• _Requirement A_
Answer these questions about the forum post:
(i) What file name does the code pass to the Document constructor?
(ii) What value does the code give setExportShapesAsSvg?
(iii) How large is the attached zip file?

• _Source extract_
···

Hi Team,
When i am trying to extract html from word document , some of my content is getting converted to image and becoming non editable due to that. Please check.
Code :
public static void main(String[] args) throws Exception {
com.aspose.words.License license = new com.aspose.words.License();
license.setLicense("/home/saurabharora/Downloads/Aspose.Total.Product.Family.lic");
Document document = new Document("/home/saurabharora/Downloads/document_test_image.docx");
HtmlSaveOptions opts = new HtmlSaveOptions(SaveFormat.HTML);
opts.setExportPageSetup(true);
opts.setExportDocumentProperties(true);
opts.setExportListLabels(ExportListLabels.BY_HTML_TAGS);
opts.setExportImagesAsBase64(true);
opts.setExportFontsAsBase64(true);
opts.setExportHeadersFootersMode(ExportHeadersFootersMode.FIRST_PAGE_HEADER_FOOTER_PER_SECTION);
opts.setCssStyleSheetType(CssStyleSheetType.EMBEDDED);
opts.setExportTocPageNumbers(true);
opts.setExportShapesAsSvg(false);
opts.setExportRelativeFontSize(true);
// opts.setExportPageMargins(true);
ByteArrayOutputStream byteArrayOutputStream = new ByteArrayOutputStream();
document.save(byteArrayOutputStream, opts);
String html = byteArrayOutputStream.toString(StandardCharsets.UTF_8);
System.out.println(html);
}
Document :
document_test_image.zip (55.2 KB)
Thanks

···

• _Material for this task_
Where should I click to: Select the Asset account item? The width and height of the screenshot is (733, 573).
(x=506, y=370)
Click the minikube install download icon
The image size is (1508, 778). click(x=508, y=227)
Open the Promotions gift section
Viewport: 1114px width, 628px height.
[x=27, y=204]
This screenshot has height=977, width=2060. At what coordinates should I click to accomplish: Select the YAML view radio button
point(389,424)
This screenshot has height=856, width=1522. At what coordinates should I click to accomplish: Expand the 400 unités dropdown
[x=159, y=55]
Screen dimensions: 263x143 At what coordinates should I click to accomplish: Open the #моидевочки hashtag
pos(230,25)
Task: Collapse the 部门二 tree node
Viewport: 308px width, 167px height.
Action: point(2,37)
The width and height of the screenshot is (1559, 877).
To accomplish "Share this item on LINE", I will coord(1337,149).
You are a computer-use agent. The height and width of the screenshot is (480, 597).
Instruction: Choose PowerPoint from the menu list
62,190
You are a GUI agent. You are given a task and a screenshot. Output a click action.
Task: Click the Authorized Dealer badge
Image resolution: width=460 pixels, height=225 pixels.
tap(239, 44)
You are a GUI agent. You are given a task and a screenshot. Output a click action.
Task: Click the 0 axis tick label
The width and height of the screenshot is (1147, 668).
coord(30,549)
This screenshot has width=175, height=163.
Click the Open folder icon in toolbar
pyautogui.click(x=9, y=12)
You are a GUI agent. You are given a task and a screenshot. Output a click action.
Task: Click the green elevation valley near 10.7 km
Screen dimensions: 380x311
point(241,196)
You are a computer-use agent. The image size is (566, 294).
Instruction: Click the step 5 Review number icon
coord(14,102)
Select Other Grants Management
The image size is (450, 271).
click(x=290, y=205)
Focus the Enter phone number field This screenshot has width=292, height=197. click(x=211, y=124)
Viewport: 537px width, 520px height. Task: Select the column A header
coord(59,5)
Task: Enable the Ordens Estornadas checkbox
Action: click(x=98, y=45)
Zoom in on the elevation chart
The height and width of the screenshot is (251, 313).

···

• _Requirement B_
Convert the rows, from the first row to the line containing "[x=159, y=55]" (both included), into a JSON list of strings with one string per line, skipping blank lines.

• _Task solution A_
(i) /home/saurabharora/Downloads/document_test_image.docx
(ii) false
(iii) 55.2 KB

• _Task solution B_
[
  "Where should I click to: Select the Asset account item? The width and height of the screenshot is (733, 573).",
  "(x=506, y=370)",
  "Click the minikube install download icon",
  "The image size is (1508, 778). click(x=508, y=227)",
  "Open the Promotions gift section",
  "Viewport: 1114px width, 628px height.",
  "[x=27, y=204]",
  "This screenshot has height=977, width=2060. At what coordinates should I click to accomplish: Select the YAML view radio button",
  "point(389,424)",
  "This screenshot has height=856, width=1522. At what coordinates should I click to accomplish: Expand the 400 unités dropdown",
  "[x=159, y=55]"
]